Полностью согласен с этой мыслью г-на Ларионова. Но вынужден констатировать, что сам он не вполне преодолел интеллектуальную зависимость от «словаря и символов» политических противников. Его отношение к демократии непоследовательно и противоречиво.

С одной стороны он вполне понимает: «Что есть благо для народа, сам народ, как совокупность индивидуумов понять и сформулировать не может и ни когда не мог по простой причине – он ни когда не обладал и по природе своей не может обладать единой волей». «Вся история человечества свидетельствует о том, что демократия, возведенная в государственный принцип, осуществляет набор не лучших, а худших».

При этом он сам же и ратует за некую «правильную» демократию, которую противопоставляет «неправильной»:

«Восстает встречное движение народного сопротивления, консервативно-революционное движение русского национализма… Если угодно, это и есть подлинная демократия, только и возможная в сегодняшнем российском обществе». «Истинная демократия, безусловно, заключается в возможности для самых широких масс населения быть сопричастными политической жизни государства, сопричастными власти у себя в стране». «Без народоправства при условии правильного определенной сферы его применения и его кодифицированной компетенции невозможно вернуть людям утраченное чувство живого соучастия в государственном бытии».

Мы то ли не знаем, то ли забываем о том, что вопрос о разных формах политического устройства, это прежде всего вопрос об источнике власти. Монархия основана на утверждении, что источником власти является Бог. Демократия основана на утверждении, что источником власти является народ. Это два взаимоисключающих принципа, их невозможно совместить в рамках одной политической системы, потому что, исходя из этого определяется вопрос о верховной власти, то есть такой власти, которая ни кем и ни чем не может быть ограничена. Для монархии это власть Бога (Власть самого монарха ограничена Евангелием). Для демократии это власть народа. Базовый принцип демократии заключается в том, что выше воли народа ни кого и ни чего нет, что народная воля ни кем и ни чем не может быть ограничена. Демократия ставит народ на место Бога, то есть демократия ни в каких дозах и ни в каких формах несовместима с монархией.

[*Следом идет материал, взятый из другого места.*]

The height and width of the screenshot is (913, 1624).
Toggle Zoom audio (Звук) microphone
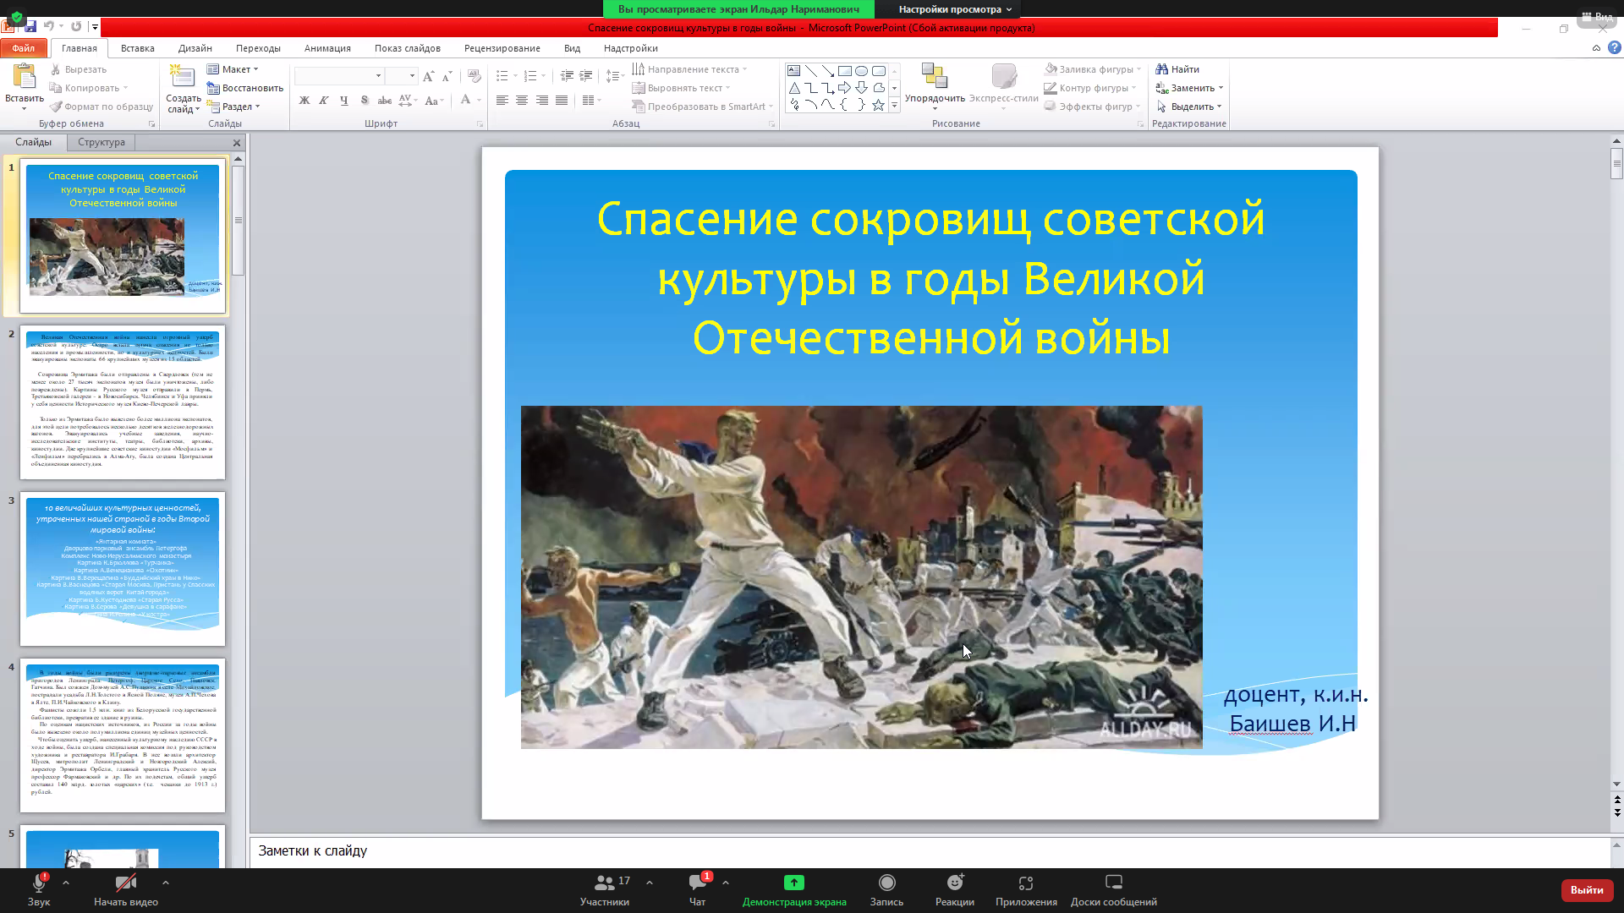click(x=38, y=883)
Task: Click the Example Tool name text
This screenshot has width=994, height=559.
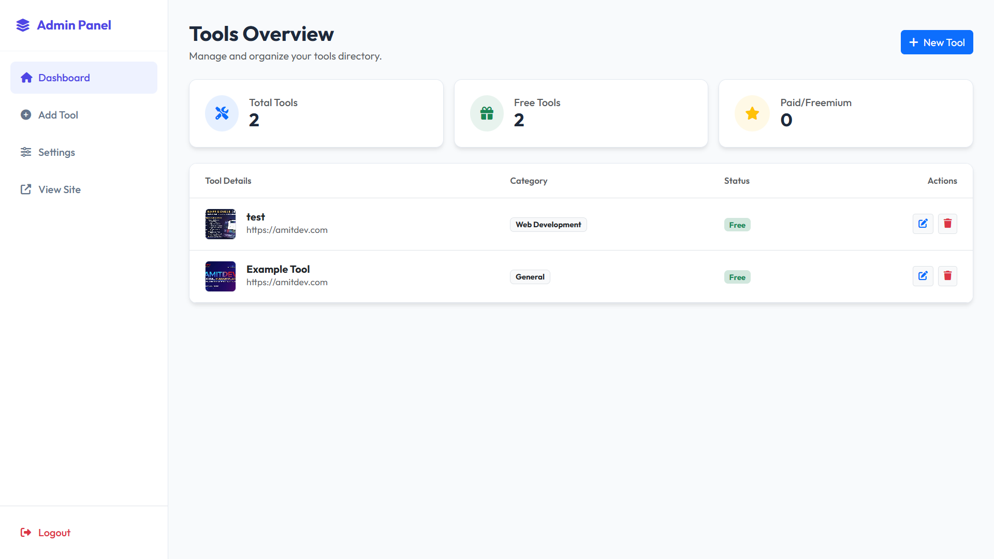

И речь тут идет не об особенностях именно западной демократии, а о самом демократическом принципе, отрицание которого является отрицанием самой сути народовластия. Бессмысленно говорить, что западная политическая модель не универсальна, а вот сам демократический принцип хорош всегда и для любой страны, надо только проводить его в жизнь не так, как это делают на Западе. Во-первых, ни каких демократических моделей, кроме западной, в современном мире не существует, и ни кто их не предлагает, и даже представить их весьма затруднительно, кроме разве что диктатуры, за которую не заметно, чтобы многие ратовали. Во-вторых, дело совсем не в том, что порочна западная модель демократии, порочен сам принцип. Демократия отрицает власть Бога и передает власть народу. Если для атеистов это логично, то для православных это, мягко говоря, непоследовательность.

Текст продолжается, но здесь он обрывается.